Assessment of Bone Mineral Status in Children With Marfan Syndrome

Monica Grover 1, Nicola Brunetti-Pierri 2, John Belmont 2, Kelly Phan 2, Alyssa Tran 2, Roman J Shypailo 3, Kenneth J Ellis 3, Brendan H Lee 2,4,*
PMCID: PMC3429634  NIHMSID: NIHMS383128  PMID: 22887731

Abstract

Marfan syndrome (MFS) is an autosomal dominant connective tissue disorder with skeletal involvement. It is caused by mutations in fibrillin1 (FBN1) gene resulting in activation of TGF-β, which developmentally regulates bone mass and matrix properties. There is no consensus regarding bone mineralization in children with MFS. Using dual-energy X-ray absorptiometry (DXA), we evaluated bone mineralization in 20 children with MFS unselected for bone problems. z-Scores were calculated based on age, gender, height, and ethnicity matched controls. Mean whole body bone mineral content (BMC) z-score was 0.26 ± 1.42 (P = 0.41). Mean bone mineral density (BMD) z-score for whole body was −0.34 ± 1.4 (P = 0.29) and lumbar spine was reduced at −0.55 ± 1.34 (P = 0.017). On further adjusting for stature, which is usually higher in MFS, mean BMC z-score was reduced at −0.677 ± 1.37 (P = 0.04), mean BMD z-score for whole body was −0.82 ± 1.55 (P = 0.002) and for lumbar spine was −0.83 ± 1.32 (P = 0.001). An increased risk of osteoporosis in MFS is controversial. DXA has limitations in large skeletons because it tends to overestimate BMD and BMC. By adjusting results for height, age, gender, and ethnicity, we found that MFS patients have significantly lower BMC and BMD in whole body and lumbar spine. Evaluation of diet, exercise, vitamin D status, and bone turnover markers will help gain insight into pathogenesis of the reduced bone mass. Further, larger longitudinal studies are required to evaluate the natural history, incidence of fractures, and effects of pharmacological therapy. © 2012 Wiley Periodicals, Inc.

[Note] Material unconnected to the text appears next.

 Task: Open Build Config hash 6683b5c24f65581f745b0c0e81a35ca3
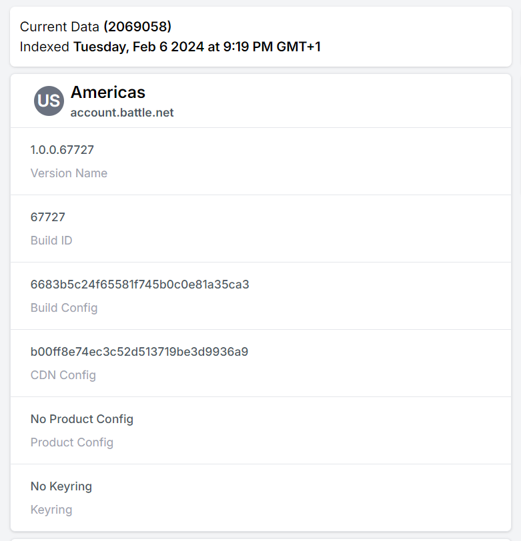point(139,284)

Keywords: Marfan syndrome, bone mineral density, TGF-β

INTRODUCTION

Marfan syndrome (MFS) is an autosomal dominant connective tissue disorder with variable expressivity and skeletal, cardiovascular, and ocular involvement. The estimated prevalence is about 1 per 10,000 persons [Gray et al., 1994]. It is caused by mutations in FBN1 gene [Dietz et al., 1991; Lee et al., 1991; Maslen et al., 1991] encoding for fibrillin 1, a glycoprotein that aggregate to form microfibrils. It was believed that abnormal microfibrils altered the entire fibril structure (a dominant negative effect) and hence resulted in the disease phenotype. However, certain features like long bone and rib overgrowth and muscle wasting cannot be explained by this phenomenon.

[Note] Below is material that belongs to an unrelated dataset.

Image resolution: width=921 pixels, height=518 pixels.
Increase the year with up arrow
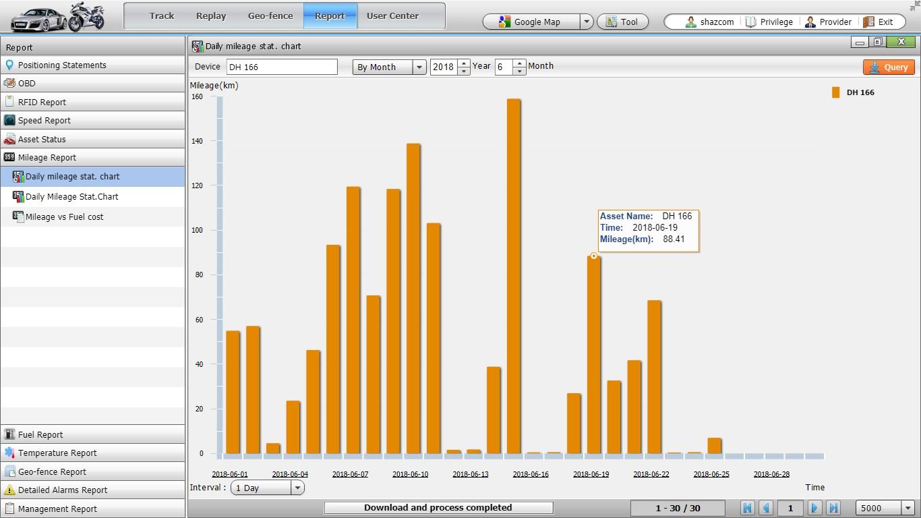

Judge et al. [2004] proposed that FBN1 haploinsufficiency is a major pathogenetic mechanism of MFS. Fibrillin 1 in microfibrils interacts with the large latent complex (LLC), which consists of latent TGF-β, two precursor peptides and LTBP-1. TGF-β is activated and released from this complex under influence of environmental and molecular signals.

Dietz et al. proposed that the loss of fibrillin 1 protein has a subsequent effect on the pool of TGF-β that via related signaling might give rise to various phenotypic manifestations of the disease. This effect could further be modulated by different variants of FBN-1 and hence, explain the variability in clinical presentation [Byers, 2004; Judge et al., 2004].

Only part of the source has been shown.